Ленин посвятил Толстому немало работ. Тут мы найдем статью «Лев Толстой, как зеркало русской революции», напечатанную первоначально в органе Петербургского и Московского комитетов РСДРП «Пролетарий» в Женеве в 1908 году, затем замечательный некролог Толстого, появившийся непосредственно после смерти великого писателя в центральном органе РСДРП «Социал-демократ» (обе статьи помещены без подписи), статью «Л. Н. Толстой и современное рабочее движение», напечатанную в газете «Наш путь» в 1910, «Герои «оговорочки», опубликованную в том же году в журнале «Мысль», клеймящую заигрывания с Толстым меньшевиков-ликвидаторов, которые оставили «поразительные образчики… беспринципности»[84], статью «Л. Н. Толстой и его эпоха», в некоторой степени резюмирующую идею Ленина о Толстом и появившуюся в 1911 году в журнале «Звезда».

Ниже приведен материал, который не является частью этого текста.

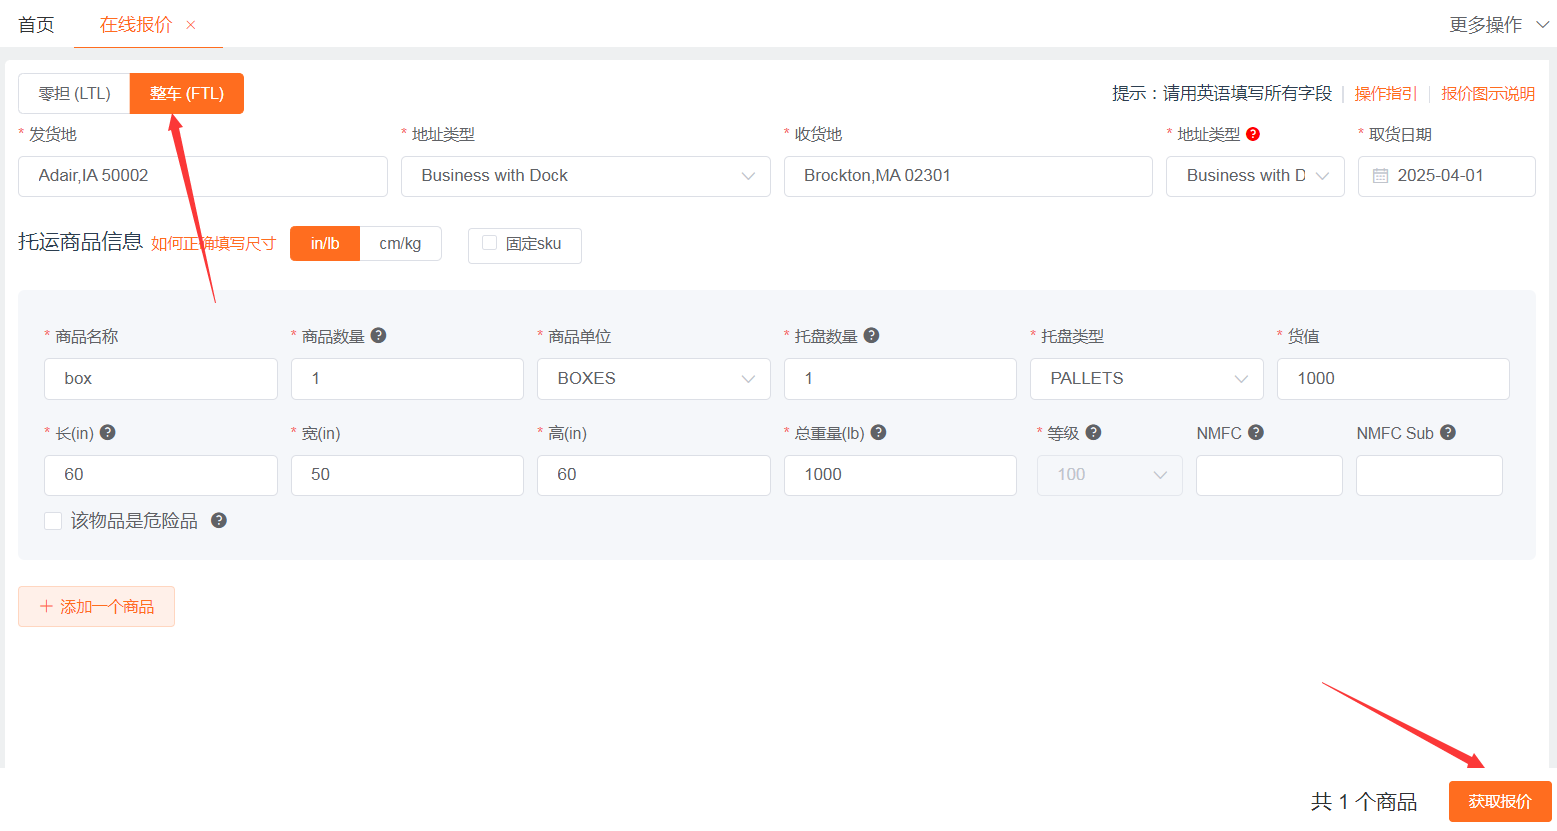Open the 商品单位 BOXES dropdown
The image size is (1557, 831).
(x=653, y=379)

Из соображения большей стройности изложения взглядов Ленина на Толстого, имеющих огромное значение для дальнейших путей всего литературоведения, мы остановимся вначале на этой последней статье. Здесь мы читаем: «Эпоха, к которой принадлежит Л. Толстой и которая замечательно рельефно отразилась как в его гениальных художественных произведениях, так и в его учении, есть эпоха после 1861 и до 1905 года. Правда, литературная деятельность Толстого началась раньше и окончилась позже, чем начался и окончился этот период, но Л. Толстой вполне сложился, как художник и как мыслитель, именно в этот период, переходный характер которого породил все отличительные черты и произведений Толстого и «толстовщины».
Устами К. Левина в «Анне Карениной» Л. Толстой чрезвычайно ярко выразил, в чем состоял перевал русской истории за эти полвека.

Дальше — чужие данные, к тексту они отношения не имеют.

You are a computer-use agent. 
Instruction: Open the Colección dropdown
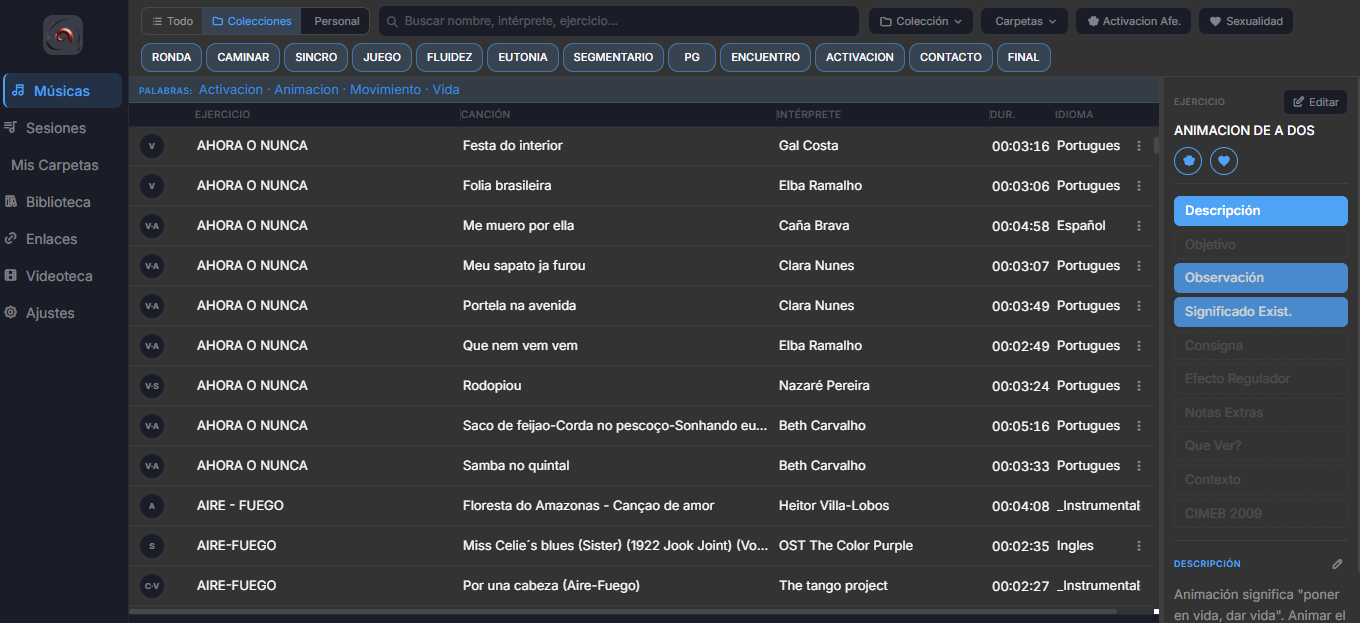921,21
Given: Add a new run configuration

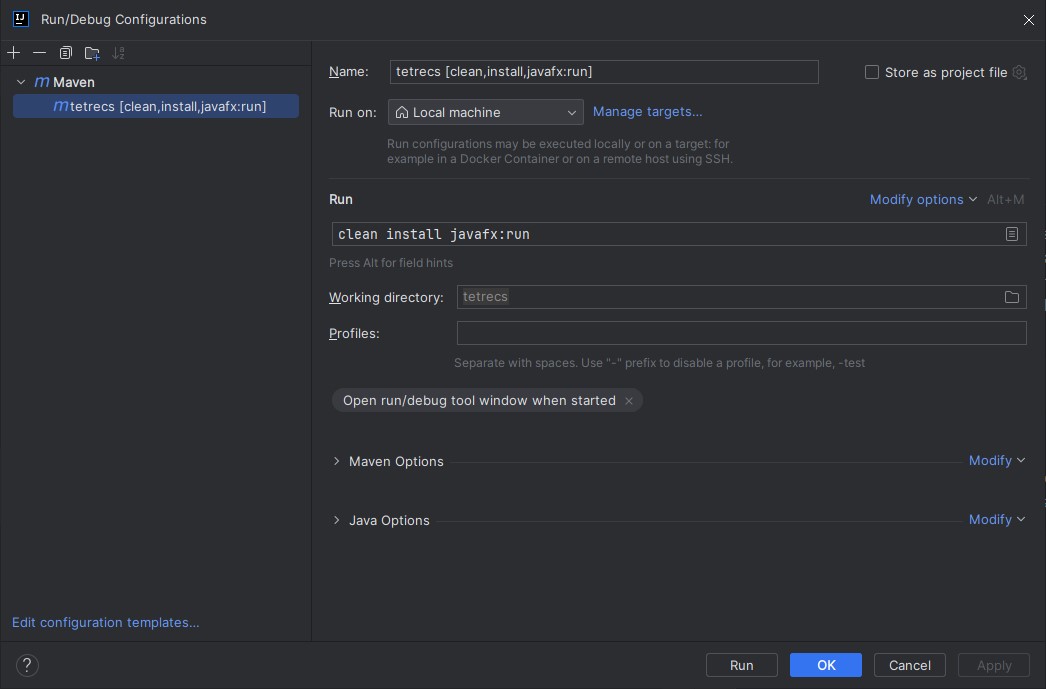Looking at the screenshot, I should coord(14,53).
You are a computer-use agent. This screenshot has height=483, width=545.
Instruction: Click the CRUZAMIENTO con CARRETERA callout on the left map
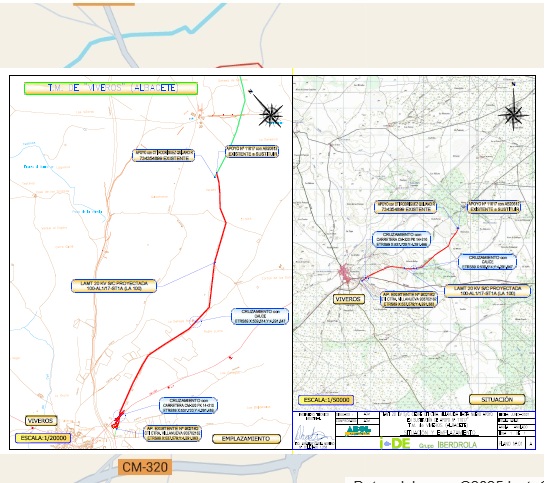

«…Разговоры об урожае, найме рабочих и т. п., которые, Левин знал, принято считать чем-то очень низким… теперь для Левина казались одни важными. «Это, может быть, неважно было при крепостном праве, или неважно в Англии. В обоих случаях самые условия определены; но у нас теперь, когда все переворотилось и только укладывается, вопрос о том, как уложатся эти условия, есть единственный важный вопрос в России», — думал Левин».
«У нас теперь все это переворотилось и только укладывается», — трудно себе представить более меткую характеристику периода 1861–1905 годов (так комментирует Ленин в своей статье мысли толстовского героя. — А. Л.). То, что «переворотилось», хорошо известно, или, по крайней мере, вполне знакомо всякому русскому. Это — крепостное право и весь «старый порядок», ему соответствующий. То, что «только укладывается», совершенно незнакомо, чуждо, непонятно самой широкой массе населения. Для Толстого этот «только укладывающийся» буржуазный строй рисуется смутно в виде пугала — Англии. Именно: пугала, ибо всякую попытку выяснить себе основные черты общественного строя в этой «Англии», связь этого, строя с господством капитала, с ролью денег, с появлением и развитием обмена, Толстой отвергает, так сказать принципиально. Подобно народникам, он не хочет видеть, он закрывает глаза, отвертывается от мысли о том, что «укладывается» в России никакой иной, как буржуазный строй.
Справедливо, что если не «единственно важным», то важнейшим с точки зрения ближайших задач всей общественно-политической деятельности в России для периода 1861–1905 годов (да к для нашего времени) был вопрос, «как уложится» этот строй, буржуазный строй, принимающий весьма разнообразные формы в «Англии», Германии, Америке, Франции и т. д. Но для Толстого такая определенная, конкретно-историческая постановка вопроса есть нечто совершенно чуждое. Он рассуждает отвлеченно, он допускает только точку зрения «вечных» начал нравственности, вечных истин религии, не сознавая того, что эта точка зрения есть лишь идеологическое отражение старого («переворотившегося») строя, строя крепостного, строя жизни восточных народов».[85]